# Playstation 2 mounting bracket?



## SentraXERacer (Oct 7, 2002)

Has any one seen this before or have it on their car? Right now I have my ps2 sitting under the seat and it is not very stable. How do you make this bracket or where do you buy it?


----------



## 1CLNB14 (Apr 30, 2002)

Looks custom to me...


----------



## SentraXERacer (Oct 7, 2002)

I e-mailed the guy and he told me that he made it himself. This is what he said exactly: 
"yea i made it, i glued a piece of plexiglass onto the back of the playstation and created the bracket outta 45%slotted sheet metal. Like glaziers use. Hope thats some help to you

mike"
I really want a bracket that isnt permanent. I noticed that there are a couple of small screw holes in the back that could be used to mount it. Someone should design one and sell it. I would buy one since I dont have any experience in working with fiberglass or anything like that. Should be an easy project for someone that knows that stuff. Any help?


----------



## 1CLNB14 (Apr 30, 2002)

I'm going to mount mine in the glove box. It will be removable.

§ **Supplied data**:
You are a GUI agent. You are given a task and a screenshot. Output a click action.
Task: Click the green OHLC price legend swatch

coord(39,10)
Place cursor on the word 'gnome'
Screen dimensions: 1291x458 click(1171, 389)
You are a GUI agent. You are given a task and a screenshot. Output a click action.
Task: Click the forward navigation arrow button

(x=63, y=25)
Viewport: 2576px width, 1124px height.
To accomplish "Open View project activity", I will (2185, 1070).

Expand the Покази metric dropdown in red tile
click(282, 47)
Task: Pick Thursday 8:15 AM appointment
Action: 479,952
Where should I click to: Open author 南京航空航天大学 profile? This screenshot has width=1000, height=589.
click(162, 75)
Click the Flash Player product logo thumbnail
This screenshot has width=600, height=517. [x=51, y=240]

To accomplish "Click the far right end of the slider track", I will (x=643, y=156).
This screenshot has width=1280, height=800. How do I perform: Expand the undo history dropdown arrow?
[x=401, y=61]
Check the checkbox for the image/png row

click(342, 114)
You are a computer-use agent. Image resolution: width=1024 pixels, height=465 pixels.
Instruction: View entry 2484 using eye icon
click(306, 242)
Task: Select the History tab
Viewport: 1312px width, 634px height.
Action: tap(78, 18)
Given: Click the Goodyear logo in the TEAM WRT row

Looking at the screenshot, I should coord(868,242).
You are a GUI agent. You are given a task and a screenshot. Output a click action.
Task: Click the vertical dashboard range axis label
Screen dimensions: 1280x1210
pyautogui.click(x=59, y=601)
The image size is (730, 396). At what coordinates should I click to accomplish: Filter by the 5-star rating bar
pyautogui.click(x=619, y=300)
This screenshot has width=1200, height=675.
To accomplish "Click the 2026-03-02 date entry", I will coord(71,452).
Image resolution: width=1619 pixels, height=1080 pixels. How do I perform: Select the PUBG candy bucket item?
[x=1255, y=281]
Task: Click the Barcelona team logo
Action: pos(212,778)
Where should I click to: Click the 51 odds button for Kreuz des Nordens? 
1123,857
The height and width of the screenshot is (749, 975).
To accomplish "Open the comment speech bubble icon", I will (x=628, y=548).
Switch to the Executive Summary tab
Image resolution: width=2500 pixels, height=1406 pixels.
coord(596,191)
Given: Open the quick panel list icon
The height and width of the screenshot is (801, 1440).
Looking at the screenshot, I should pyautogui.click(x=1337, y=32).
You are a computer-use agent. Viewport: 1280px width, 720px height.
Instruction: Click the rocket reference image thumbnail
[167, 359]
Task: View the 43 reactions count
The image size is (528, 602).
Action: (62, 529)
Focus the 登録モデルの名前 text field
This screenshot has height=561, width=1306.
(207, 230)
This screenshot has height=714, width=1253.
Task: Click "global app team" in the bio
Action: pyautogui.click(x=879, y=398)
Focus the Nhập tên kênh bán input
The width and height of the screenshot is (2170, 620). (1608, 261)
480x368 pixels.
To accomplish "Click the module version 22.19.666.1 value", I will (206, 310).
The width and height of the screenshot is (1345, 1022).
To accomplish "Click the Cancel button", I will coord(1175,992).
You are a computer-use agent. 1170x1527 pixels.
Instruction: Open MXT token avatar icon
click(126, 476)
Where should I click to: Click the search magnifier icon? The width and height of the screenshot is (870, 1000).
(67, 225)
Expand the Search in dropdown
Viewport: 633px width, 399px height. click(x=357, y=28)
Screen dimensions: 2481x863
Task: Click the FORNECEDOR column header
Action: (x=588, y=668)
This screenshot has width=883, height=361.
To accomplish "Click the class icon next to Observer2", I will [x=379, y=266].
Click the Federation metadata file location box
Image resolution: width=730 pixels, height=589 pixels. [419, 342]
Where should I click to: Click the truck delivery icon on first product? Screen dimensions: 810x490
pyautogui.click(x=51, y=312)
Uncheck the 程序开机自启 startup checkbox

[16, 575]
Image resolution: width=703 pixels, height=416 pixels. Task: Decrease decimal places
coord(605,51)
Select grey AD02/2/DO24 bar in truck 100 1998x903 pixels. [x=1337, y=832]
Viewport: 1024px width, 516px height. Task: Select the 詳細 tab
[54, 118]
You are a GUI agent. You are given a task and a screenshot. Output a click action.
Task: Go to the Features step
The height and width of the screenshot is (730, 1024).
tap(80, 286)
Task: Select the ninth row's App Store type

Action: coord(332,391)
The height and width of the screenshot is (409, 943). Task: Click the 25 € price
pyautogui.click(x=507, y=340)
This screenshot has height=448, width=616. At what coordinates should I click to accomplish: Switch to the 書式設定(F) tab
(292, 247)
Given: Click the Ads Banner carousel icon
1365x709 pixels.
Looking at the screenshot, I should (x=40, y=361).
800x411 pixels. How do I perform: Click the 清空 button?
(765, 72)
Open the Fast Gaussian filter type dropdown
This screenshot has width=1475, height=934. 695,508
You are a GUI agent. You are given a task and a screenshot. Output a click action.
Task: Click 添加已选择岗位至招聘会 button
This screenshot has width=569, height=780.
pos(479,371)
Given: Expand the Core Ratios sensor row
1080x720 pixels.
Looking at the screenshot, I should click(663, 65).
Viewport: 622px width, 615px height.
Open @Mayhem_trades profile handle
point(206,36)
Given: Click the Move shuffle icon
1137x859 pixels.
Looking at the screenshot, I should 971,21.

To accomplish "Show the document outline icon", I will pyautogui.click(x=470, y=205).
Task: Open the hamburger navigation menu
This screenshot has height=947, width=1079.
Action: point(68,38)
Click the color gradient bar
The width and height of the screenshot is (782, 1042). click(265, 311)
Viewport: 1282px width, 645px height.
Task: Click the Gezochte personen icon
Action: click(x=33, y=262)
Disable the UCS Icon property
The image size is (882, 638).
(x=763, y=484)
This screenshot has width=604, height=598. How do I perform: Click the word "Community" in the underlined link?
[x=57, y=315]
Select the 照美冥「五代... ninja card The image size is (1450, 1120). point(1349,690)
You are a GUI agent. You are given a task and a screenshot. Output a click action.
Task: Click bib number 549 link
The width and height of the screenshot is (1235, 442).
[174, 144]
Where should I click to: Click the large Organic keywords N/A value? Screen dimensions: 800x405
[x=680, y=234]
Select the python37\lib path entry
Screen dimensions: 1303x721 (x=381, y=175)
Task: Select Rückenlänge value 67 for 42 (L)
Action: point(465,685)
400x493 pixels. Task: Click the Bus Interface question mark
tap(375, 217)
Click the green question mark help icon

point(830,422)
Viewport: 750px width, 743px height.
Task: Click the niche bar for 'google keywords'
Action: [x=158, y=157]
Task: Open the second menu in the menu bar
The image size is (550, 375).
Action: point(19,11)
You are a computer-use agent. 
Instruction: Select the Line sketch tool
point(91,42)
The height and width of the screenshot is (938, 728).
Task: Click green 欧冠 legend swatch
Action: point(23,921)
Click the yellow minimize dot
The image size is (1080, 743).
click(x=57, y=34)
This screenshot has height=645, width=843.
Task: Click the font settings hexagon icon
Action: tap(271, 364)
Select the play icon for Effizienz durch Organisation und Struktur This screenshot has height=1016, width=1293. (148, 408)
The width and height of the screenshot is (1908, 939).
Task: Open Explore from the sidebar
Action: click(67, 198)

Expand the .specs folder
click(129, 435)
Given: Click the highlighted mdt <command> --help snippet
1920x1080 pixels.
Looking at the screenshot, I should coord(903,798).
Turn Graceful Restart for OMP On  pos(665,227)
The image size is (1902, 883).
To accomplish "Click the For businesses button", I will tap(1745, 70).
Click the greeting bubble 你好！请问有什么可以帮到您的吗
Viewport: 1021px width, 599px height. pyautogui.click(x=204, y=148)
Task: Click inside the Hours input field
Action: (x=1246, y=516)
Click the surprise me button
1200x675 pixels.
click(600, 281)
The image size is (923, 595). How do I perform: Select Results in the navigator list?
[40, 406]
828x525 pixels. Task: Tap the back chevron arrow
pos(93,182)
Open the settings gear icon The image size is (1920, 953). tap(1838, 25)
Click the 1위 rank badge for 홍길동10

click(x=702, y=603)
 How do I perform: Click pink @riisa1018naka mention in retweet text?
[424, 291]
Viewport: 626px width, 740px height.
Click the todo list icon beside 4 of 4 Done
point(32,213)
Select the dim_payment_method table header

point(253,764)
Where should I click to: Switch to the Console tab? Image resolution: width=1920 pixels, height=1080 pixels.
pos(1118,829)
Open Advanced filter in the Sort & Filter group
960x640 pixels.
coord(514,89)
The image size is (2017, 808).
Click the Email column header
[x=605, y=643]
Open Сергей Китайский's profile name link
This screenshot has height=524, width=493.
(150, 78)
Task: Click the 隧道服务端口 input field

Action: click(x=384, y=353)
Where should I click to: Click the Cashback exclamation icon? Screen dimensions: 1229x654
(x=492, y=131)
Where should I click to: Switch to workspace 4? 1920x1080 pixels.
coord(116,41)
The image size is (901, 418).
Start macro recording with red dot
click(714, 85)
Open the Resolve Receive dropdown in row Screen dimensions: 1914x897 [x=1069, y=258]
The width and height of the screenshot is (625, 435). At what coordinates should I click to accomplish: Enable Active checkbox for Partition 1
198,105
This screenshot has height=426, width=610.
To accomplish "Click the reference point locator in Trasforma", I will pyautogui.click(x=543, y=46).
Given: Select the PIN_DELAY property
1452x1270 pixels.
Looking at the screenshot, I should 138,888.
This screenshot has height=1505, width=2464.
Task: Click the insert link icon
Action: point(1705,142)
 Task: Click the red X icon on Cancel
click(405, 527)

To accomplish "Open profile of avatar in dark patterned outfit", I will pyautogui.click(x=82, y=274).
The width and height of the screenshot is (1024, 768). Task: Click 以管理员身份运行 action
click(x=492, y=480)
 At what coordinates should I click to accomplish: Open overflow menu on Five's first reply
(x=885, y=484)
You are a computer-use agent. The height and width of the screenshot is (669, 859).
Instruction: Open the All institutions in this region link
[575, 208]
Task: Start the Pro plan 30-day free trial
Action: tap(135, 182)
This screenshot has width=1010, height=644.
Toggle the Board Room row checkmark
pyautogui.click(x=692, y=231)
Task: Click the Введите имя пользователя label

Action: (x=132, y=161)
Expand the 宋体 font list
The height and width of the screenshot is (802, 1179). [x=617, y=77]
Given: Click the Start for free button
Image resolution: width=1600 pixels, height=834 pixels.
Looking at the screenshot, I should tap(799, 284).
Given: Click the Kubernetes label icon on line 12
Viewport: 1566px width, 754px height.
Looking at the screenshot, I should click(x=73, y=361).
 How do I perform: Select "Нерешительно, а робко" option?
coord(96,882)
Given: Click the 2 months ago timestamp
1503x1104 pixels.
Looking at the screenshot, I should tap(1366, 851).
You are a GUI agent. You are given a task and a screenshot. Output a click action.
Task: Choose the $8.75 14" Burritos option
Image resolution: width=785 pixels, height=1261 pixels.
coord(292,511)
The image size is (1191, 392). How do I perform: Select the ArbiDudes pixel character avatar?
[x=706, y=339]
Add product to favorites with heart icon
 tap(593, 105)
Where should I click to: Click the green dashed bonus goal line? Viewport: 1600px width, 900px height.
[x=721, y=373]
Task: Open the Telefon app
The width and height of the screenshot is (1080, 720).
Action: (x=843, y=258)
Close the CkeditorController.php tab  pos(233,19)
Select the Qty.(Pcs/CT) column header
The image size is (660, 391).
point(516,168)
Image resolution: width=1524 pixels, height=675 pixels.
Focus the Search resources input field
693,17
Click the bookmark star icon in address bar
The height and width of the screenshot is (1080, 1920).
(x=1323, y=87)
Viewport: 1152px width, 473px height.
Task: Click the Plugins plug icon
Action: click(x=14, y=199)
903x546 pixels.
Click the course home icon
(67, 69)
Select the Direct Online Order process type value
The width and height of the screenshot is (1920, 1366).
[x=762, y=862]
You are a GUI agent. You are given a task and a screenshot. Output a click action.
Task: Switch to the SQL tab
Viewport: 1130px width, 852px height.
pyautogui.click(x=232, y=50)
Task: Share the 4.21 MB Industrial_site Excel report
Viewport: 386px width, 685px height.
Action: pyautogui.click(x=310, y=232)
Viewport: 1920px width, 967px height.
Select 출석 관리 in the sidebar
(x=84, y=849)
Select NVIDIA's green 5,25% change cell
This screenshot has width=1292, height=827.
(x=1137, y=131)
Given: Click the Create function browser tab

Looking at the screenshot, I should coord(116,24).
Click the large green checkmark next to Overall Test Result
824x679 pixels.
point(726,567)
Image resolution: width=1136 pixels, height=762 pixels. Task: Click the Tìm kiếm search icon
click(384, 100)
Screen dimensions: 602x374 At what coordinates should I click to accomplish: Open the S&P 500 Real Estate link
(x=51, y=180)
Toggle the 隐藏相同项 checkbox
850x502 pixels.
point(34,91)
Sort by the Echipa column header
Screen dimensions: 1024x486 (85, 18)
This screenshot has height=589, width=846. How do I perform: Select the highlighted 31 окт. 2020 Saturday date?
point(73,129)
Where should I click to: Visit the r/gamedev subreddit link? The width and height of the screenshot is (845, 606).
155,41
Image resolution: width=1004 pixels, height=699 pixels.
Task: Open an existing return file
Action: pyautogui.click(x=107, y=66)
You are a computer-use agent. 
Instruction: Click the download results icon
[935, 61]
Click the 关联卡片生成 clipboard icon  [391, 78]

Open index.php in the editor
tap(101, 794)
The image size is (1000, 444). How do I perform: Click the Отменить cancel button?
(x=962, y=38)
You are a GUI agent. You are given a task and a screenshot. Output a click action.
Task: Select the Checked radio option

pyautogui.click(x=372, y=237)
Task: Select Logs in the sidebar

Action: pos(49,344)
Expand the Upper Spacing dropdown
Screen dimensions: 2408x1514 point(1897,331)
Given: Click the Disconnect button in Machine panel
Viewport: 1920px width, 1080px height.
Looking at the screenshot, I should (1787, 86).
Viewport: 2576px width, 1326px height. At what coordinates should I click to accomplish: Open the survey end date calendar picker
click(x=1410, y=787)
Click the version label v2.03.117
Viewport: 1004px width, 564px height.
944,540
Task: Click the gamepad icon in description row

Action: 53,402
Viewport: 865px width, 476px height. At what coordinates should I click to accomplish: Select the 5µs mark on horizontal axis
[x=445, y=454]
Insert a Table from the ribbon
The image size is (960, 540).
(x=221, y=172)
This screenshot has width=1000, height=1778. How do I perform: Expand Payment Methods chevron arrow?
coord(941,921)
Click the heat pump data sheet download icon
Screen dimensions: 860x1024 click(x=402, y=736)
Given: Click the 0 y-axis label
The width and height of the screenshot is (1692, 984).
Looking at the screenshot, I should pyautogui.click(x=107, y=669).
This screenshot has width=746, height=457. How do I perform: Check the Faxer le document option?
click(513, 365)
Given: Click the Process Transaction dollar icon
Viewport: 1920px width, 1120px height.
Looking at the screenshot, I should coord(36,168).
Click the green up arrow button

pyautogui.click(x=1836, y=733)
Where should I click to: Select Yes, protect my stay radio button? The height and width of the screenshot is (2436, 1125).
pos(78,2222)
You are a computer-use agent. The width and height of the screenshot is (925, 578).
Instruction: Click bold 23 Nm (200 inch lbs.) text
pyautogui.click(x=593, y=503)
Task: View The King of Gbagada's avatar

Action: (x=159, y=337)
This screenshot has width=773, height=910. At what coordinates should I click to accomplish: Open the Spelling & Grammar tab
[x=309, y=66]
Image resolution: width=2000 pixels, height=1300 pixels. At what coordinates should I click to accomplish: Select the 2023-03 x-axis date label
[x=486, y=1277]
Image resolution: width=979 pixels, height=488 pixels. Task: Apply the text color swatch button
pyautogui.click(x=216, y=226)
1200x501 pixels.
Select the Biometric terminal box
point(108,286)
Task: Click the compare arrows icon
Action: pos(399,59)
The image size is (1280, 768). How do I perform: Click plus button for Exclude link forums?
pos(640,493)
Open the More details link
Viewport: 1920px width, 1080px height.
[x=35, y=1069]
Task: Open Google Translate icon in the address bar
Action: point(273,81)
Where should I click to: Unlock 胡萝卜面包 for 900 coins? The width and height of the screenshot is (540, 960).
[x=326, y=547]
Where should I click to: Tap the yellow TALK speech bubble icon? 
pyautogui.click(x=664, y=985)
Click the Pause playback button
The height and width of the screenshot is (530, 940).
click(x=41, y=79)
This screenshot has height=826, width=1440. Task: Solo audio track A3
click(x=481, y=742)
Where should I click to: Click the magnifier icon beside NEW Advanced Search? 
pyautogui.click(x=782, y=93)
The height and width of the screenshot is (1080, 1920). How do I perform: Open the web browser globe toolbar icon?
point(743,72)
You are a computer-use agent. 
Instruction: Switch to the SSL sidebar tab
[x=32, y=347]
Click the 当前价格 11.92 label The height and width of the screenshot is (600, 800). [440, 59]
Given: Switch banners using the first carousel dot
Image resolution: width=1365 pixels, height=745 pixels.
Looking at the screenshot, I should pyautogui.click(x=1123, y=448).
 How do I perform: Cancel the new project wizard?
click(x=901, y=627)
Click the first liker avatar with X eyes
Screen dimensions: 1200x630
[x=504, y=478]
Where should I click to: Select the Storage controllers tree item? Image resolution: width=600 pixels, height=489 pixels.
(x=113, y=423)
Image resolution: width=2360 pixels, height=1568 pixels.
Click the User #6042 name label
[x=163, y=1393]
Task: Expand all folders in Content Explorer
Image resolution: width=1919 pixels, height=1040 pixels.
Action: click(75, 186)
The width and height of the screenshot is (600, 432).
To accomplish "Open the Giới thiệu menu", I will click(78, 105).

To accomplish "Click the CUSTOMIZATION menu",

§ **Exercises**:
a) Copy the passage of the PS2 bracket thread between "I really want" and "will be removable.", inclusive.
b) Write the next part of the PS2 bracket thread, picking up after its final post.
The listing is unrelated to the PS2 bracket thread.

§ **The responses**:
a)
I really want a bracket that isnt permanent. I noticed that there are a couple of small screw holes in the back that could be used to mount it. Someone should design one and sell it. I would buy one since I dont have any experience in working with fiberglass or anything like that. Should be an easy project for someone that knows that stuff. Any help?


----------



## 1CLNB14 (Apr 30, 2002)

I'm going to mount mine in the glove box. It will be removable.

b)
Not sure how we are going to do it though...


----------



## SentraXERacer (Oct 7, 2002)

B-13 glove boxes are way to small. It wont even properly hold the plastic case that the manuals came in. If I had enough space in the glove box I would put foam blocks under and on top of the ps2. I cant try anything right now though. I flipped my b-13 this morning. It was on its side in a ditch after I had a close call with a brown pickup. The f***ing guy just drove off to even after I flipped, he didnt even stop to see if I was alright. I had to climb outside the passenger door. The police are searching for him as we speak. Sentras suck in the snow.


----------



## san_fran_b14 (Oct 25, 2002)

yeah i'd like to put mine on my car too...but i dunno if i wanna glue something to it.


----------



## SentraXERacer (Oct 7, 2002)

That is exactly what I felt when I read his e-mail. (no way am I gluing anything to it) I also saw someone on cardomain that has a ps2 fiberglassed into this box under the seat. It looks nice and he said that he can slide it out by unclipping 2 clips and disconnecting the plugs. I guess b-13s weren't exactly designed with audio/video upgrades in mind. (What the heck is up with 4x6 speakers?) I managed to blow those with the stock Clarion HU.I wish I had a few grand that I could use to ship my b-13 off to West Coast Customs to have a custom setup installed. Apparently they do some nice work. It would be nice to have a touch screen tv that controls all electronics sitting flush in the steering wheel!


----------



## san_fran_b14 (Oct 25, 2002)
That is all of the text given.